Writing in Other Languages

Update: Figma now supports Font Fallback! This allows you to view any syllabaries, logograms or symbols, directly in the Editor. Previously, if the font didn't have those glyphs then they would show as blank spaces when viewing or editing text in Figma.

In this article, we'll show you a couple of ways you can make working with Figma in other languages, a little easier.

  1. Understanding Font Fallback
  2. Using Google Noto Fonts
  3. Using Local Fonts
  4. Using Right-To-Left (RTL) Languages

Font Fallback

Font Fallback allows you to use symbols, logograms or other icons, that aren't part of the font you're using, within text objects in your Figma designs.

This is especially handy for designers using languages that rely heavily on logograms like Chinese, Japanese, or Korean languages.

However, you can also use this to simply paste symbols into your text, that don't exist in that font, without being met with a blank space.

Google Noto Fonts

Google has developed a font family, Google Noto, that supports a variety of syllabary and logogram based languages.

If you spend a majority of time designing in/for a language that relies on syllabaries or logograms, then we recommend using the Noto fonts.

Figma includes a selection of the most popular Google Noto fonts, by default. This covers both the Serif and San Serif versions.

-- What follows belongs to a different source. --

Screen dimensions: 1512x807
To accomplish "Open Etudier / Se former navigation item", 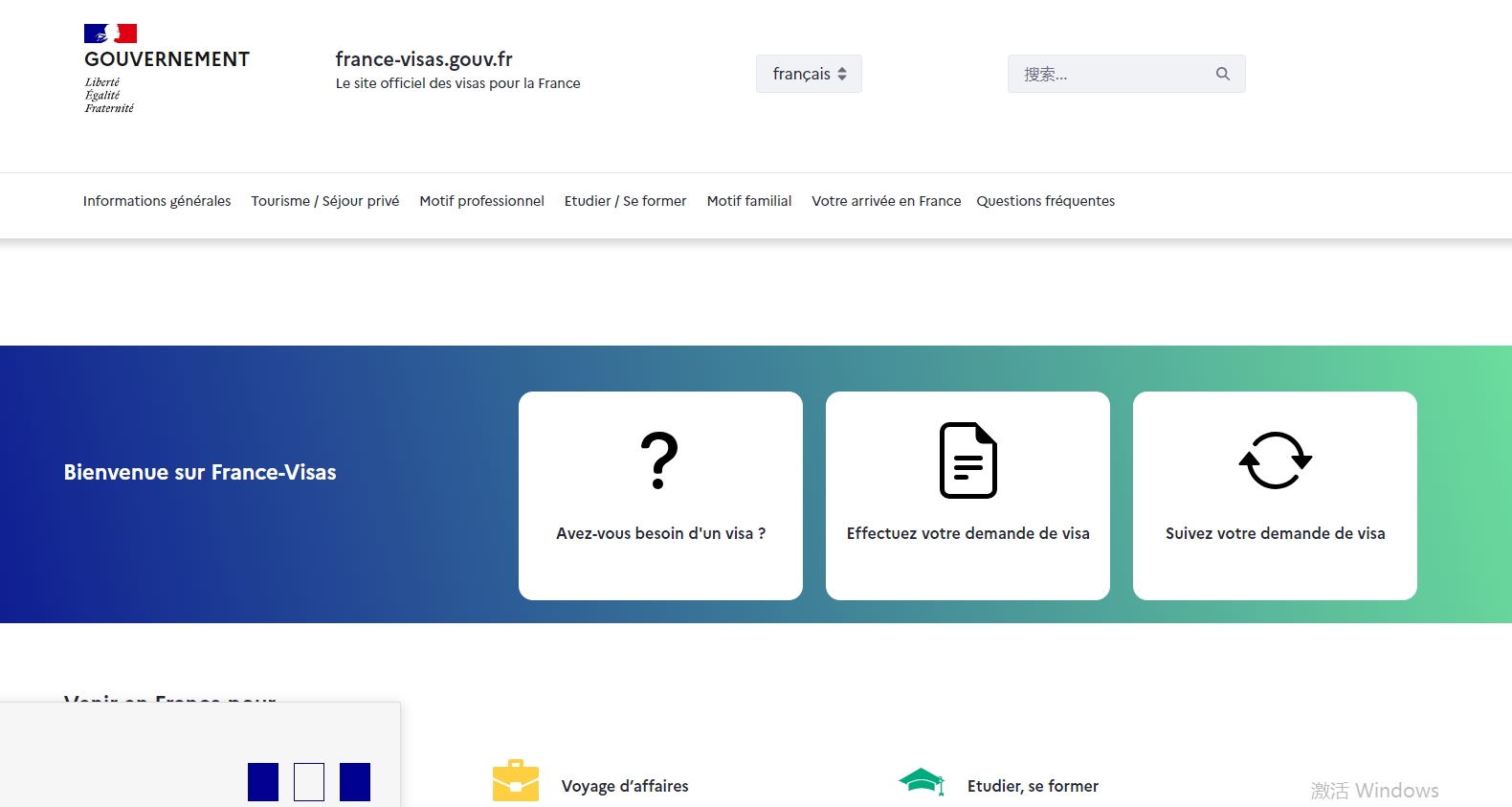I will 625,201.
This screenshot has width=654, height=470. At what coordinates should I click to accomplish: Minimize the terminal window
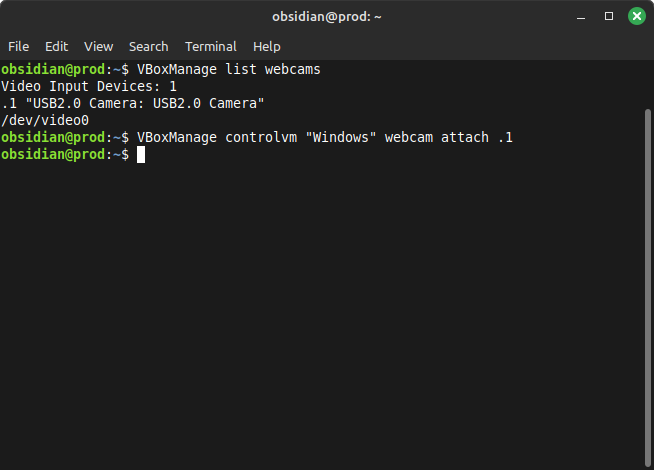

You can select a Noto font from the Font Picker, like you would any other font:

  1. Click the down arrow next to the current font:
  2. Select the applicable Noto font from the options:

Note: Some of the Noto fonts are listed in Figma with a shorthand version of the language supported e.g. Nato Sans SC instead of Nato Sans Simplified Chinese. The list below details the full name of the supported Noto fonts:

  • Noto Sans (most Latin and Cyrillic languages including English and Russian)
  • Noto Sans SC (Simplified Chinese)
  • Noto Sans TC (Traditional Chinese)
  • Noto Sans JP (Japanese)
  • Noto Sans KR (Korean)

Other supported Noto fonts, such as Noto Sans Bengali, Javanese, Malay, Telugu, Tai, Thai, Tamil, Gujarati and Kannada - will be displayed in full.

Using Local Fonts

If you are using the Figma Desktop app, or have the Figma Font Helper installed, then you can use any fonts stored locally on your computer.

By default, Figma will support the following international fonts:

macOS

  • Simplified Chinese: Song, ST Heiti, ST Kaiti, Fang Song
  • Traditional Chinese: Apple LiSung, LiHei Pro, LiSong Pro
  • Japanese: Osaka, Hiragino
  • Korean: Hangangche, Seoul, Apple SD Gothic Neo

Windows

  • Simplified Chinese: SimSun, KaiTi, Microsoft YaHei
  • Traditional Chinese: Ming Light, Microsoft JhengHei
  • Japanese: MS Gothic, MS Mincho
  • Chinese: Microsoft JhengHei, Microsoft YaHei, SimHei
  • Korean: Dotum, Gulim, Batang, Gungsuh

Learn more about using local fonts in our Working with Fonts article.

Using Right-To-Left (RTL) languages

At present, Figma does not natively support Right-To-Left (RTL) languages e.g. Arabic, Hebrew etc. However, you are able to paste pre-formatted text (from an RTL language) into a text object in Figma.

We recommend using the following workaround to convert text into RTL format. This involves using Sublime Text, in conjunction with a bidirectional SublimeText plugin.

  1. Download SublimeText, a popular text editor that supports code, markup and regular prose: https://www.sublimetext.com/
  2. Download and install the BIDI plugin: https://github.com/imdark/Sublime-Text-2-BIDI
  3. Enter your text into SublimeText in the language/font you wish to use.
  4. Convert it into the correct glyphs using the plugin.
  5. Copy the converted text from SublimeText.
  6. Paste this into a text box in Figma. The desired glyphs and direction will be retained.